Maintenant que les pères de l'église idéaliste nous sont connus, il nous importe de lier amitié avec ceux de l'école contraire.

Diderot est le patriarche de l'église réaliste.

Tout le premier, il doua de vibration et de coloris la langue appauvrie du dix-huitième siècle.

Il fut l'avocat de la vérité dans l'art.

Henri-Marie Beyle (Stendhal), est, en ligne directe, le descendant de Diderot.

Avant d'écrire des romans, Stendhal fit de la critique et conta ses impressions de voyage; mais en aucun des genres divers qu'il cultiva, il n'aspirait à la gloire des lettres.

Il n'est rien qui ressemble moins à un écrivain de profession que Stendhal. Homme d'existence active, de fortunes diverses, peintre, militaire, employé, commerçant, auditeur au Conseil d'Etat, diplomate, il dut, peut-être, à la diversité même de ses professions, l'acuité d'observation et la connaissance de la vie qui distinguent les voyageurs littéraires comme Cervantès et Lesage, investigateurs curieux qui préfèrent aux livres poudreux des bibliothèques la grande Bible de la société.
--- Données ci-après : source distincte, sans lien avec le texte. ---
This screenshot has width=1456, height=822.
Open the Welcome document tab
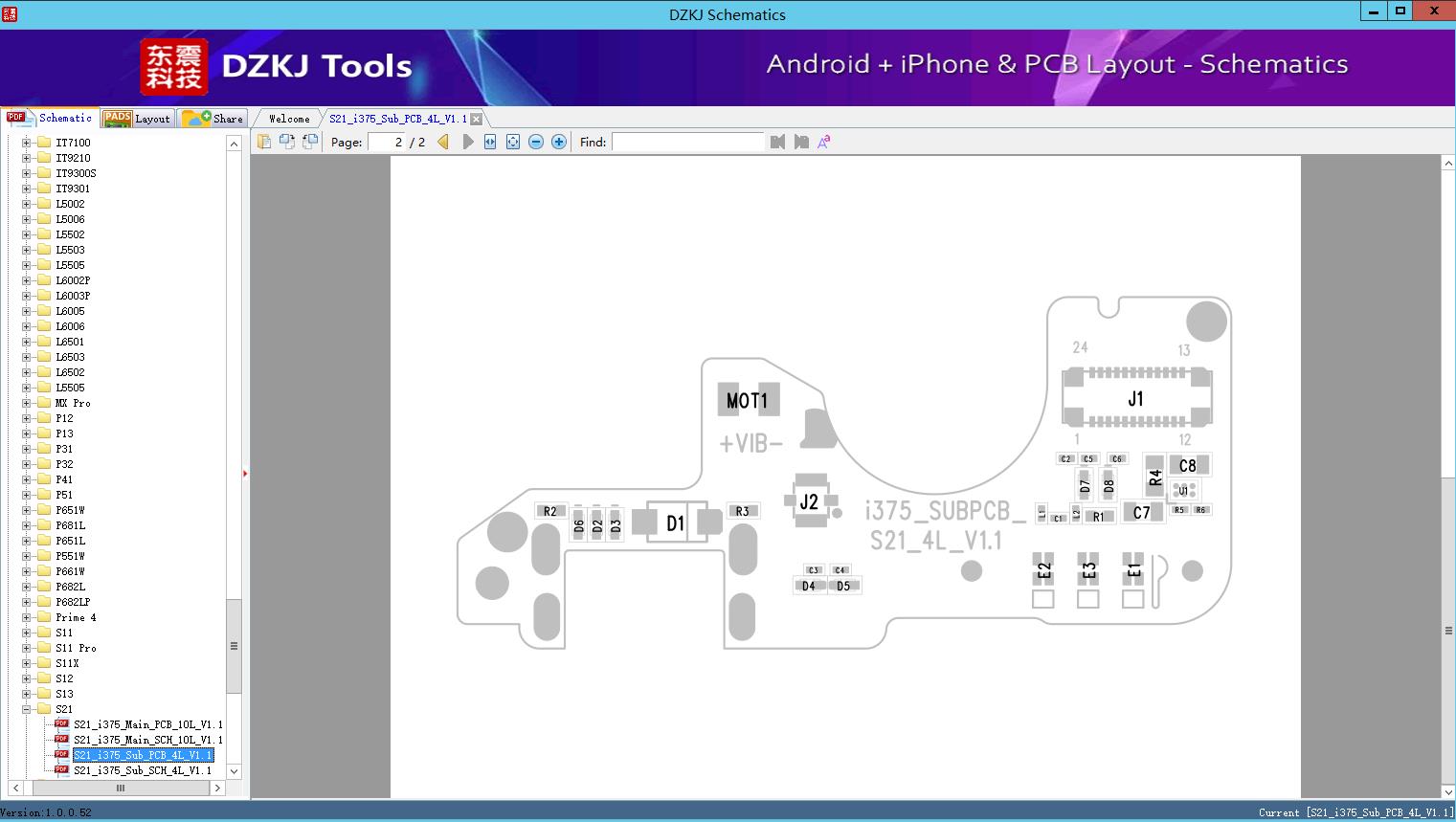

Stendhal noircit du papier sans préméditation, ne prit pas de pseudonyme par coquetterie, mais pour mieux se cacher; ne se crut appelé ni à rien régénérer, ni à transformer le siècle par ses écrits. Il travailla en amateur, et certain jour, il demeura stupéfait en voyant un article louangeur que lui consacrait Balzac.

«Cet article étonnant, tel que jamais écrivain ne le reçut d'un autre, je l'ai lu en éclatant de rire, disait-il. Toutes les fois que j'arrivais à une louange un peu forte, je voyais la mine que feraient mes amis en la lisant.»